Although our cumulative experience in a small number of patients in need confirmed the feasibility, safety and efficacy of immunotherapy induced by IMAK, many questions remain to be answered. First, the role of IMAK needs to be confirmed in prospective randomized clinical trials for treatment of different disease categories, both for treatment of patients with overt relapse and later on, provided that safety of IMAK treatment will be confirmed, also for patients with high-risk disease with MRD following successful response to conventional treatment. Fortunately, induction of complete remission can be accomplished by conventional 1st line chemotherapy even in patients with high-risk leukemia or lymphoma at an early stage of the disease, or if indicated following high-dose chemotherapy and supportive autologous SCT, as per the routine procedure in patients with multiple myeloma. Therefore, once the safety and efficacy of IMAK will be confirmed, eradication of MRD potentially resulting in cure could be easily accomplished at an early stage of high-risk disease before relapse occurs, when another opportunity to accomplish MRD against mutated and more resistant malignant cells may be difficult or impossible to be accomplished.
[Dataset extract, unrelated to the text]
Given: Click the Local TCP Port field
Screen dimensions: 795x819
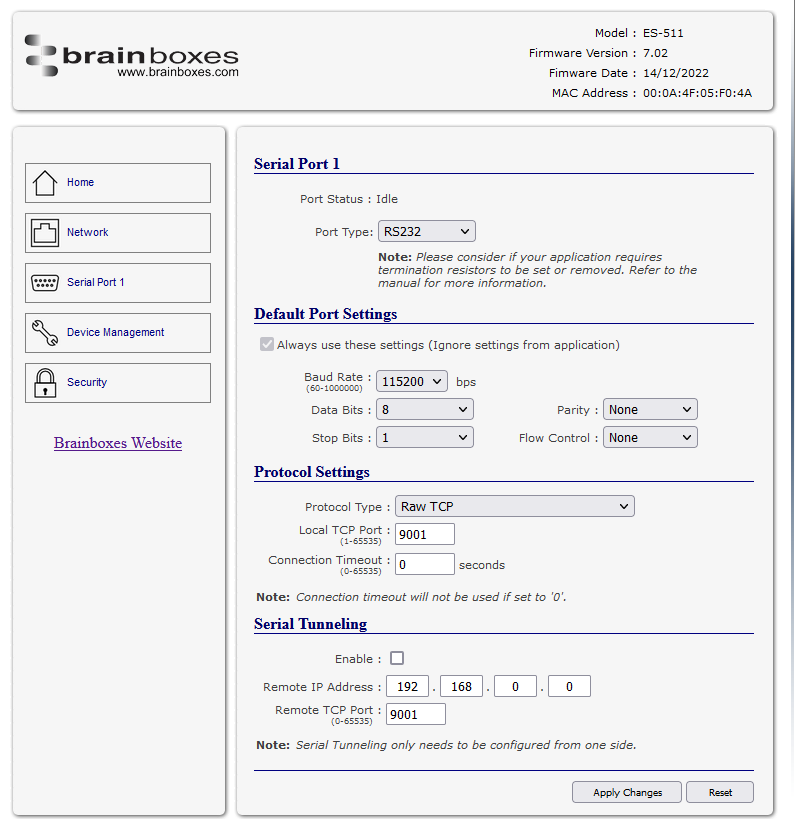Looking at the screenshot, I should pos(425,534).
Other important parameters that need to be investigated include whether treatment outcome could be improved by targeting the mismatched killer cells with relevant monoclonal antibodies against cancer-associated cell surface antigens such as CD20, CD19, CD38 to mention just a few. Also, as shown in Table 3, using NK-enriched mismatched killer cells for treatment of 3 patients with AML was also successful, suggesting that IL-2-activated NK cells may be the dominant anti-cancer effector cells. Using CD3-depletion or NK-enriched CD56 positive killer cells will certainly minimize any potential risks of GVHD in patients that may remain immunosuppressed by prior anti-cancer modalities or SCT, since an extended circulation time of IMAK is likely to increase the risk of GVHD. Accordingly, we need to investigate if treatment with T cell-depleted or NK-enriched killer cells is worth the extra-complicated procedure and higher cost as compared with using an unmanipulated mixture of IL-2 activated killer cells.
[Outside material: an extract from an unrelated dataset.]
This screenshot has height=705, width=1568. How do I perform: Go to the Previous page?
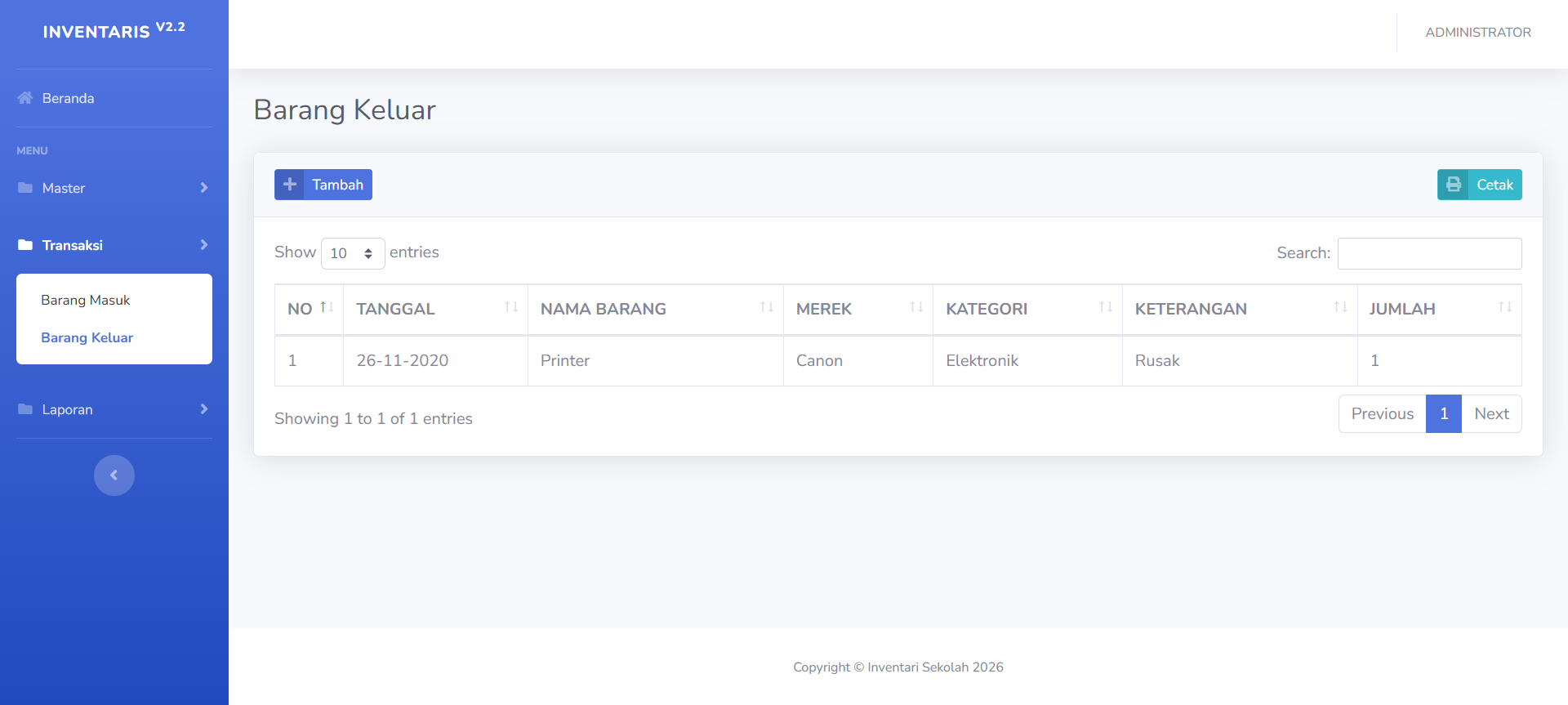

Another potentially important question is whether the anti-cancer effects inducible by IMAK could be improved by control of patient’s negative regulators such as regulatory T cells, checkpoint inhibitors, and myeloid-derived suppressor cells. Also, in the special case of diseases caused by malignant B cells or multiple myeloma, the anti-cancer effects induced by IMAK will have to be compared to the anti-cancer effects induced by CAR-T cells. More important, it would be interesting to investigate if recurrent disease following treatment with CAR-T cells can be controlled by IMAK.
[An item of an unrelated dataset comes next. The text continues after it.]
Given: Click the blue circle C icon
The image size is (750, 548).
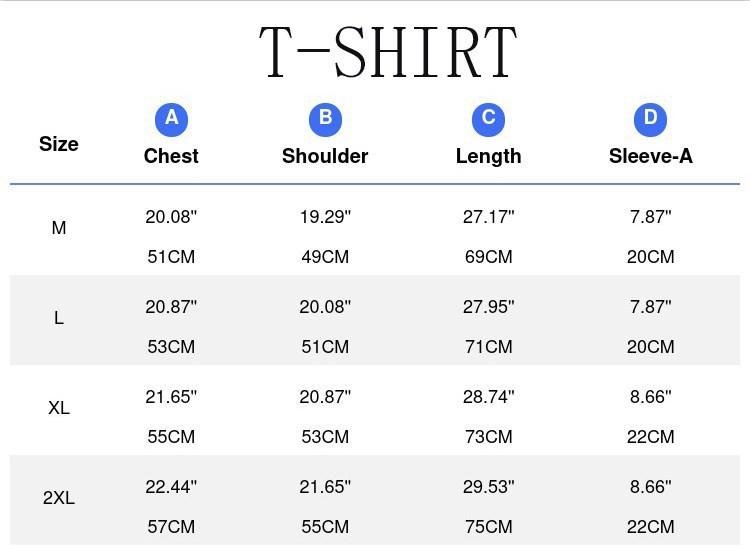Looking at the screenshot, I should (488, 119).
Taken together, the concept of fast and effective killing of malignant cells despite resistance to maximally tolerated doses of chemo-radiotherapy and other available anti-cancer modalities by cell therapy alone, while avoiding much more complicated allogeneic SCT and the risks of GVHD, could possibly represent a new approach for more effective yet much simpler approach for immunotherapy of otherwise incurable hematologic malignancies. Our available proof of principle should provide the basis and justification for future investigations and prospective clinical trials to confirm the safety and challenge the efficacy of cell-mediated immunotherapy based on the use of intentionally mismatched donor lymphocytes.

Remembering that no available immune reaction can compete with the capacity of mismatched lymphocytes to reject any MHC mismatched target cells, including even kilograms of organ allografts in sub-optimally immunosuppressed recipients, our prediction based on multiple studies in pre-clinical animal models and our limited clinical experience suggests that IMAK application against a true stage of MRD could result in complete eradication of all residual resistant malignant cells. Future studies are indicated to prove or disprove our working hypothesis.